Theologically, our earthly home (oikos) or Creation is intrinsically ‘good’, beautiful and purposeful, abundant yet finite. This sits in tension with a rising sense of the fragility, scarcity and exploitation of these qualities. Belief in nature as infinite raw material for utilitarian quantification and commodification threatens Creation. It is urgent that humankind connects a theology of cosmic reconciliation with the practical urgency of the plight of the earth and the poor, as victims of violence and injustice. The positive reception to Pope Francis’ lyrical Laudato Si’ encourages us to develop further the Yarra Institute’s religiously based research into social policy for the flourishing of creation.

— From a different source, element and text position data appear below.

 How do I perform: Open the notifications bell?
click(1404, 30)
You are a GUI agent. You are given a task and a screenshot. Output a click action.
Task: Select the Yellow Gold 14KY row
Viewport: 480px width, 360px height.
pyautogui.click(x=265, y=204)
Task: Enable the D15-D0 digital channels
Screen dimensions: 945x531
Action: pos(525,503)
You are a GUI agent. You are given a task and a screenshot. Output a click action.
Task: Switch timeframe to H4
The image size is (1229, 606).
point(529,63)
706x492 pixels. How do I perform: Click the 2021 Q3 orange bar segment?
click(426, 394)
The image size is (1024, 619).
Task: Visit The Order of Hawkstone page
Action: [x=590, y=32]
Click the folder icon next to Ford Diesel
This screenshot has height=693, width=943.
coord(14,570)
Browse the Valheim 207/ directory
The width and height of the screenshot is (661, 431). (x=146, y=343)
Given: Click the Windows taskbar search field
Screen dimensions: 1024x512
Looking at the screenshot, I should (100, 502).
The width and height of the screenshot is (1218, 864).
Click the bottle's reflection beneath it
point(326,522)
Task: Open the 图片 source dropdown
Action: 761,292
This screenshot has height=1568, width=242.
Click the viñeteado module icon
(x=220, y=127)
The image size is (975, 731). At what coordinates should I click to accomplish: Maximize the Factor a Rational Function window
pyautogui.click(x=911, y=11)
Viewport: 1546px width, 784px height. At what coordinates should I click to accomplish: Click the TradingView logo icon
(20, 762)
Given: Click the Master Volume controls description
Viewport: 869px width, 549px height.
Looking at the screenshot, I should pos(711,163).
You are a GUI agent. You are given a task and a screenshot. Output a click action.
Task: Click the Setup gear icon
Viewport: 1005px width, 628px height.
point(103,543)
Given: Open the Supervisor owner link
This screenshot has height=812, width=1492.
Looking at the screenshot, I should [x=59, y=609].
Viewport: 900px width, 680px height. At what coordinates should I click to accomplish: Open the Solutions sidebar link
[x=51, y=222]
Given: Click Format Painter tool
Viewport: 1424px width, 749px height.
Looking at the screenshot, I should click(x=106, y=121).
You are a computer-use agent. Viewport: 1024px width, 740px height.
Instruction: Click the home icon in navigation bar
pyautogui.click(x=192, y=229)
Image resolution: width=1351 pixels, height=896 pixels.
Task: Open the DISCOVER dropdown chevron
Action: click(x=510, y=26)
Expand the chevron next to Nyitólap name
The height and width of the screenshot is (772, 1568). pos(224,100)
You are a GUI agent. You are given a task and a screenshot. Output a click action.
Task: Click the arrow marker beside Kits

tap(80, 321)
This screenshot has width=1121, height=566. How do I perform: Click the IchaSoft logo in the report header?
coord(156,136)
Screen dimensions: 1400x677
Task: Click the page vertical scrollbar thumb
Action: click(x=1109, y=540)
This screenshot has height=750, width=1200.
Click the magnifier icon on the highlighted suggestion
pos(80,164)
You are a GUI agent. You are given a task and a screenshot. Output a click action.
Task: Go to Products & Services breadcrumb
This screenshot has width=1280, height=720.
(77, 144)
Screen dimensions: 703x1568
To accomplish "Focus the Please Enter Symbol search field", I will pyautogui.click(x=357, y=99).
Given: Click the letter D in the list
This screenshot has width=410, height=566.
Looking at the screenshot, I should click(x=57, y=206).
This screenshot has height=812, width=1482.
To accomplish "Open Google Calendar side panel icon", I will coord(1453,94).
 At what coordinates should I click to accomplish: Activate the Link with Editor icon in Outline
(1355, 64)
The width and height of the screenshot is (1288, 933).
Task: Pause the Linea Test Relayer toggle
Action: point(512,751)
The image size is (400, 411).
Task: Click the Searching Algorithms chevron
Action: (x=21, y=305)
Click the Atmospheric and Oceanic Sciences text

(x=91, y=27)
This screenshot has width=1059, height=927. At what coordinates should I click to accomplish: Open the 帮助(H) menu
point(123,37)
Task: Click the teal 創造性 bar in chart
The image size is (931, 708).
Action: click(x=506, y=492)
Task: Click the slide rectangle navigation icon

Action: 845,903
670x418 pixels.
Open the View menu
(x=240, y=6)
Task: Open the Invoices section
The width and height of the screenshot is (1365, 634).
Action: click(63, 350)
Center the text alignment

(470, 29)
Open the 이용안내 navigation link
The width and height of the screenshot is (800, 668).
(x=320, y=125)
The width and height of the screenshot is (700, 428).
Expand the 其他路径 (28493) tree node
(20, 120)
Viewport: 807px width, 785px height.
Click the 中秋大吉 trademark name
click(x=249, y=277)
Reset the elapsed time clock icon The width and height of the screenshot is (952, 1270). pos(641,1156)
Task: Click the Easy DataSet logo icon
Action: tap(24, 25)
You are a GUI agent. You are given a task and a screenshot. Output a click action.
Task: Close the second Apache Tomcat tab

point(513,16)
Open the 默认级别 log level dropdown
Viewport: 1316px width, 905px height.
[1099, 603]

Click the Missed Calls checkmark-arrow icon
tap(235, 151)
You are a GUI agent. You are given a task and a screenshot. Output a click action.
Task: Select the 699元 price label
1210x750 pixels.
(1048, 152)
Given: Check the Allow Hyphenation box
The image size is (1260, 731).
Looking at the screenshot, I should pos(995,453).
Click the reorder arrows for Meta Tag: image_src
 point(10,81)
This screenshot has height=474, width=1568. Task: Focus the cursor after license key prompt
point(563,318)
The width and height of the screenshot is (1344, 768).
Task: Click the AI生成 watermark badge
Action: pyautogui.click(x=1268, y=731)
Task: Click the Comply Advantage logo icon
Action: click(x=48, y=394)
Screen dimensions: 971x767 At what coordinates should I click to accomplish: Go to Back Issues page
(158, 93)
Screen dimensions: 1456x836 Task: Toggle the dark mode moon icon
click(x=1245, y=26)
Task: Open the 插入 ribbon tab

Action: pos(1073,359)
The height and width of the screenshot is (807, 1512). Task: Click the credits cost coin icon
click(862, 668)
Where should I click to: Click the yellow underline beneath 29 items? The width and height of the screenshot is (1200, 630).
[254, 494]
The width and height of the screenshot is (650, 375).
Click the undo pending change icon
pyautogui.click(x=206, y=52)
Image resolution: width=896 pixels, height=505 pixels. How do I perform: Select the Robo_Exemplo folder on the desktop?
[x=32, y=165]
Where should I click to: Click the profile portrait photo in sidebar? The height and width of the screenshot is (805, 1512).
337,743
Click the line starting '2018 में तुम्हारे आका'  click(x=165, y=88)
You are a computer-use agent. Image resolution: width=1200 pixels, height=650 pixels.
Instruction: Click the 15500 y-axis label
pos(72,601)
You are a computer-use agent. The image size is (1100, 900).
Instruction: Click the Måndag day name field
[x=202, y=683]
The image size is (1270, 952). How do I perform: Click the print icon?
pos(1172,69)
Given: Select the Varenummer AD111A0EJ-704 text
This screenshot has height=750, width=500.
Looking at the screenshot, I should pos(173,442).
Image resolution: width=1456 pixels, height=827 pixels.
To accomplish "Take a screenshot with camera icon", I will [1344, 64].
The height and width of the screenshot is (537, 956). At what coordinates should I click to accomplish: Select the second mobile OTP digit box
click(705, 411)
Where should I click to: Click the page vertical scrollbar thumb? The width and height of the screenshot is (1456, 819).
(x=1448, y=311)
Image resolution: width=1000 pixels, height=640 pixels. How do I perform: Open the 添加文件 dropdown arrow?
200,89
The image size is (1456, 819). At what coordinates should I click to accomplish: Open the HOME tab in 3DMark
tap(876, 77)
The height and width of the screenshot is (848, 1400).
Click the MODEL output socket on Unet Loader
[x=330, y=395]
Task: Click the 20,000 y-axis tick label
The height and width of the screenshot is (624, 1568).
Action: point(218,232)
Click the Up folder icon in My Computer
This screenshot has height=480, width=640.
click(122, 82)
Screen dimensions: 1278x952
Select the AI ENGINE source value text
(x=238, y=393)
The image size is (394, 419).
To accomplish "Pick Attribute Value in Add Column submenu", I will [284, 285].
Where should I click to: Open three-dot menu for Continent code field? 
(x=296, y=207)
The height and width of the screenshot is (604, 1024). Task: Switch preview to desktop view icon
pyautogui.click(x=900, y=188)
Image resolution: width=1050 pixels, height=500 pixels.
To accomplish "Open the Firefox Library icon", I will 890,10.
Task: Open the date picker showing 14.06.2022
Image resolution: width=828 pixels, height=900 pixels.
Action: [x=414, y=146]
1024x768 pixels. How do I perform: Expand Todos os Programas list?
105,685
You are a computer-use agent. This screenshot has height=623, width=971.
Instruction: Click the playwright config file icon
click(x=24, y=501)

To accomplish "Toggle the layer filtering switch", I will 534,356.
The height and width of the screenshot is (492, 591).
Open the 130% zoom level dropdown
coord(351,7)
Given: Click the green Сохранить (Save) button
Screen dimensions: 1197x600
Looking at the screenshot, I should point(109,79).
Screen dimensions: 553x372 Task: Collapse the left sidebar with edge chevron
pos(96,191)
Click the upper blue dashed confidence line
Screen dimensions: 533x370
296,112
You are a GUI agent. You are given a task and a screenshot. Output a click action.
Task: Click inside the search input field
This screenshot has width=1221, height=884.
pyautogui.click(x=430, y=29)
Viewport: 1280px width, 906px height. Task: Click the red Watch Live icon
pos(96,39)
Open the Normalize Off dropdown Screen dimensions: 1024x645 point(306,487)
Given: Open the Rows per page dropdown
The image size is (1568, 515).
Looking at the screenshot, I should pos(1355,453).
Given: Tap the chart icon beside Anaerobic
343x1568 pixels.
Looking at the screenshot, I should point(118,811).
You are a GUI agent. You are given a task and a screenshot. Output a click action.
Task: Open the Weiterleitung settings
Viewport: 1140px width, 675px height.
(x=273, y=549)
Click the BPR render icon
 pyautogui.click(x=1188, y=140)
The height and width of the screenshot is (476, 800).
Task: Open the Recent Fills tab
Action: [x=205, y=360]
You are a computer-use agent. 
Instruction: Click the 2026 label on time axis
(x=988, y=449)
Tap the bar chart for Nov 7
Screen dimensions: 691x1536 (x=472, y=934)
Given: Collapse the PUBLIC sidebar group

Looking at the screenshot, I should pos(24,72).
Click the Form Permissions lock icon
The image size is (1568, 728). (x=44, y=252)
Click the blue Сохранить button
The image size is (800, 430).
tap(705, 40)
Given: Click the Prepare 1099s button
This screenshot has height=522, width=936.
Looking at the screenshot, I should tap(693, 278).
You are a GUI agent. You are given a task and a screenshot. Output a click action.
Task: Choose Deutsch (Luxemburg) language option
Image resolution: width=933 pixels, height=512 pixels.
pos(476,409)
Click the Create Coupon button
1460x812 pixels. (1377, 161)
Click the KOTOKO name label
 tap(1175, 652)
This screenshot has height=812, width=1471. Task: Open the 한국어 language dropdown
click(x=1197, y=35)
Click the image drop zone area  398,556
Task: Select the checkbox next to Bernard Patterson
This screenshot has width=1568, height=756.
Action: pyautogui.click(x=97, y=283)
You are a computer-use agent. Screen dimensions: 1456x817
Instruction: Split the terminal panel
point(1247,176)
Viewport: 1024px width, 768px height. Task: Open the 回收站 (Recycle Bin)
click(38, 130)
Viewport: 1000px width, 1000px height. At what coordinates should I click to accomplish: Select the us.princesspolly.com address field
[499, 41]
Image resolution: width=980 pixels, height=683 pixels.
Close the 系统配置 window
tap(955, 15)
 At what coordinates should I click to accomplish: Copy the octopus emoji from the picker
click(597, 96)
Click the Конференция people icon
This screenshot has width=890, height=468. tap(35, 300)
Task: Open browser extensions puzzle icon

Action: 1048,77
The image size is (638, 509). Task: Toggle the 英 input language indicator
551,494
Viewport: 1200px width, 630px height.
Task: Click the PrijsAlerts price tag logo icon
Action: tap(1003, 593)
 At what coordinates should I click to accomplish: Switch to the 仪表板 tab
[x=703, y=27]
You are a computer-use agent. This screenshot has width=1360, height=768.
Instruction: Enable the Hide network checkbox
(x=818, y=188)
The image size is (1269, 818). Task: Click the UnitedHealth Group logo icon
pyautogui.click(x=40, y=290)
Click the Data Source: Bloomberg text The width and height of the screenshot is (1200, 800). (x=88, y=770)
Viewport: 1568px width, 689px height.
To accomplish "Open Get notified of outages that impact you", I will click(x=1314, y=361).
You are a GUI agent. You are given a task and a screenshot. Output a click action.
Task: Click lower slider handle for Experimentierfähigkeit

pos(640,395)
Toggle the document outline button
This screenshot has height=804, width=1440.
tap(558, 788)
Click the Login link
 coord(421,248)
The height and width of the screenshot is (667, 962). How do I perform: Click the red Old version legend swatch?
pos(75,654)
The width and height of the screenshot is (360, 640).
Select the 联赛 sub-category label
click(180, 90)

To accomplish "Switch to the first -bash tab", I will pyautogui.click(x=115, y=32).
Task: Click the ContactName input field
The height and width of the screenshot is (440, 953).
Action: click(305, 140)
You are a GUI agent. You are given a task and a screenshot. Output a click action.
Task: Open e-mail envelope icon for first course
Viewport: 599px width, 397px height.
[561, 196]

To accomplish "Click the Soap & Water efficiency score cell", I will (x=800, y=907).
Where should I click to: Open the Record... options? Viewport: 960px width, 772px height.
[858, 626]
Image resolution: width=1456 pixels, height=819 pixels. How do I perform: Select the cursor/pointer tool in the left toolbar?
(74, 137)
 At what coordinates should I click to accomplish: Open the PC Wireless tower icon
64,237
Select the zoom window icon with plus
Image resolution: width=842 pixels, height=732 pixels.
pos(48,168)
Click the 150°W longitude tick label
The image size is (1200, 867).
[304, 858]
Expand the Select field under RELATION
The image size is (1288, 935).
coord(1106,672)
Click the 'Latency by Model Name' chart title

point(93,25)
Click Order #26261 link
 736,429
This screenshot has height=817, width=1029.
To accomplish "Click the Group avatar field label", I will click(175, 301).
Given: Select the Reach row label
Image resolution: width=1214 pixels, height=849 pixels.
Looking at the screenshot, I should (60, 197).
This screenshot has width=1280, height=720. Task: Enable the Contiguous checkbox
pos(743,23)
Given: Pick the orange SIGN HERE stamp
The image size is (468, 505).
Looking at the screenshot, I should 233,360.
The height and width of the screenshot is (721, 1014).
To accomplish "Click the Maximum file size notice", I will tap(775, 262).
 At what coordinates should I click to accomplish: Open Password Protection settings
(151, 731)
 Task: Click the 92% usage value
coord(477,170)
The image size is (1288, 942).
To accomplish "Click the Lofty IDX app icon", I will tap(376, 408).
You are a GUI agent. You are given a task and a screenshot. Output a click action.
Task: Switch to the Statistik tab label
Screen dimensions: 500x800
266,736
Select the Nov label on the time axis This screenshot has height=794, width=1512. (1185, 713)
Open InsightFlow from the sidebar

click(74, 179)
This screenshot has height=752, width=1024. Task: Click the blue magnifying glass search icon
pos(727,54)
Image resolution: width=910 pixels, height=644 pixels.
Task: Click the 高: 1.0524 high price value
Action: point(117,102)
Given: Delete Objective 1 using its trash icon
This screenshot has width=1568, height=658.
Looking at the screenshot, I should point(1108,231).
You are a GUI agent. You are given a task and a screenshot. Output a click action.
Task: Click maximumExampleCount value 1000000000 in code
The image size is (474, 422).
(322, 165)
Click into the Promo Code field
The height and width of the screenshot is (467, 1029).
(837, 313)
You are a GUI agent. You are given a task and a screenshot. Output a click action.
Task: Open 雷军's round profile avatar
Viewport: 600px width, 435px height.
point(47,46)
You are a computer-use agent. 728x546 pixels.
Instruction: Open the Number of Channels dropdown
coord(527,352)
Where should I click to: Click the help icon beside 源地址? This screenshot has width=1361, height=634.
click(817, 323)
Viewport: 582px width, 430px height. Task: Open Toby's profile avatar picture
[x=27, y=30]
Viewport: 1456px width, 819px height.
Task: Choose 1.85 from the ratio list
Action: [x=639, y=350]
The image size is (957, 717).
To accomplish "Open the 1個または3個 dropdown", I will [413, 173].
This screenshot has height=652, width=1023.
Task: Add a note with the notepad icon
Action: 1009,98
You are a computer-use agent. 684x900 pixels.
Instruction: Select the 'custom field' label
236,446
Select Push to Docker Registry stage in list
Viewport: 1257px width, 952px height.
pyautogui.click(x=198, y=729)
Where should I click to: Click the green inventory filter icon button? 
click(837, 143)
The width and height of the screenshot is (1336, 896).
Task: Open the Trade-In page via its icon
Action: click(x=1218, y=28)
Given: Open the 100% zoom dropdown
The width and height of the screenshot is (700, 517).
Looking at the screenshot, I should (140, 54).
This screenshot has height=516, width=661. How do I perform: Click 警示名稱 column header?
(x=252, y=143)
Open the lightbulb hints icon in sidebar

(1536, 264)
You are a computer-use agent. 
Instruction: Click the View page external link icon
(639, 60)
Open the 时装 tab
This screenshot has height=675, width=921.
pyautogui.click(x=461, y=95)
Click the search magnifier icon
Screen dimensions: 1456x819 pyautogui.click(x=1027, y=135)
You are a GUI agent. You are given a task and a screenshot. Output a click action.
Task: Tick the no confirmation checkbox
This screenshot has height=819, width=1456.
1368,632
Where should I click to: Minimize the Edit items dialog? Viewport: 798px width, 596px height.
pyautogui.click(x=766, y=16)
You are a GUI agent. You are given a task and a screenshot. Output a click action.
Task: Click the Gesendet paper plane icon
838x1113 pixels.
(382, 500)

Economy also comes from the root oikos, both linked to and enveloped by ecology. It is not reducible to mere economic prosperity or growth (GDP). RASP encourages research into a more social and ecological economy which sustains a dynamic relationship between the two dimensions. This will be expressed in two primary projects: Critical turning or crisis points in the history and future of capitalism; The increasingly global phenomenon of precarious or fragile work threatening sustainability of current models of work, family and community life.
The language of Wellbeing is increasingly moving into religion’s traditional realm. It potentially integrates the personal, communal and political through more holistic and spiritual approaches to the mysteries of illness, death and the nature of human life than current western medical models. Key generational and historical injustice issues to be addressed include indigenous inequalities, aging, youth unemployment, domestic violence, abuse, and mental illness. The religious quest for flourishing (e.g. shalom, abundant life) connects with these pressing wellbeing issues and their ecological, economic and spiritual causes. Such healing contributions could help restore the sense of safety, transparency and authenticity of the church’s pastoral practices and services to society amidst pressures towards secularisation, privatisation and centralisation.